How to complete this task
The word "agent" occurs in some of the lines below; copy each of those lines.

Exercise input
Segment Open

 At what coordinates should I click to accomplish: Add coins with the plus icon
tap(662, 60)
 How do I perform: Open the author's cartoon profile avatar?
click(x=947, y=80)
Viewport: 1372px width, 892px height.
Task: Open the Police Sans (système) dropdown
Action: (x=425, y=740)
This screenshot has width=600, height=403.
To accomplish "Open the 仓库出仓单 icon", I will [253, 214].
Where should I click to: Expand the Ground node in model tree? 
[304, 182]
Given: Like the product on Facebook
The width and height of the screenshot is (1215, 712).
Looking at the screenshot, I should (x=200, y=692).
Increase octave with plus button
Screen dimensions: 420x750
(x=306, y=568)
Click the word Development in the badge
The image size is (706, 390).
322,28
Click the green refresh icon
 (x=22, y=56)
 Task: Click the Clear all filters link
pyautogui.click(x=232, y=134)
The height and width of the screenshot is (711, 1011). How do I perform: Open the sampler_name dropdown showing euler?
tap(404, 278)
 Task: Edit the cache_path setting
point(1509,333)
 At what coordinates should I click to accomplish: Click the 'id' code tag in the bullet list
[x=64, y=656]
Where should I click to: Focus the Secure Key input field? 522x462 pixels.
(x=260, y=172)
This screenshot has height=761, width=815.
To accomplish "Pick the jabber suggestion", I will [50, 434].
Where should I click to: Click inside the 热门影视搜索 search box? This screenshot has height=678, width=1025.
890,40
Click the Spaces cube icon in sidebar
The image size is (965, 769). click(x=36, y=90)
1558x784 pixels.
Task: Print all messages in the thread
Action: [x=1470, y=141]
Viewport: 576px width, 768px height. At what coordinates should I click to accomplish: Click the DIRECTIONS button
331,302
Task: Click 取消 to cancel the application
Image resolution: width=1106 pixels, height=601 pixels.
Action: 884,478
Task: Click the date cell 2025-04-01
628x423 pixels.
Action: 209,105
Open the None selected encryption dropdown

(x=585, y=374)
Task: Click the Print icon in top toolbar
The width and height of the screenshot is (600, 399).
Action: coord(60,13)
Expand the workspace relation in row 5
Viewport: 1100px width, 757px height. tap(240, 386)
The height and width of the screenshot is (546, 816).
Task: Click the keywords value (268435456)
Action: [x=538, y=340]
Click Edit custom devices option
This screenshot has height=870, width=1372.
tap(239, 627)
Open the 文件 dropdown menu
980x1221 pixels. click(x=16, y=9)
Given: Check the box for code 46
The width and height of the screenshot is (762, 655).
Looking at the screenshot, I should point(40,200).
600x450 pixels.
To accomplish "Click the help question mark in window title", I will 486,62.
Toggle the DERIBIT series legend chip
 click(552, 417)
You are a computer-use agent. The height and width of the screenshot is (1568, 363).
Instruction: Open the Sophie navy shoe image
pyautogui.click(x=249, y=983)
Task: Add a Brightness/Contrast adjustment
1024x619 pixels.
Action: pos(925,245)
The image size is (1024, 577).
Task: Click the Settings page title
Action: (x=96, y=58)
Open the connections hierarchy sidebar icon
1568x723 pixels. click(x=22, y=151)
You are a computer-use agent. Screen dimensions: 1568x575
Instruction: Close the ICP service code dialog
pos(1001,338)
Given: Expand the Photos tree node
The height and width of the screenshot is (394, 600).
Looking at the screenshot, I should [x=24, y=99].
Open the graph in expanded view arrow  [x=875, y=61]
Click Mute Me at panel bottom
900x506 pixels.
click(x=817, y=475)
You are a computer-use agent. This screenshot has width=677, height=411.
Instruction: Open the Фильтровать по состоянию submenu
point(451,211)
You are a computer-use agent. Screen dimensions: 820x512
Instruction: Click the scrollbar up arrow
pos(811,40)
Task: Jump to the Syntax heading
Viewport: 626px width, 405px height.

Segment Closed

Output of the exercise
You are a computer-use agent. The height and width of the screenshot is (1568, 363).
You are a computer-use agent. Screen dimensions: 1568x575
You are a computer-use agent. This screenshot has width=677, height=411.
You are a computer-use agent. Screen dimensions: 820x512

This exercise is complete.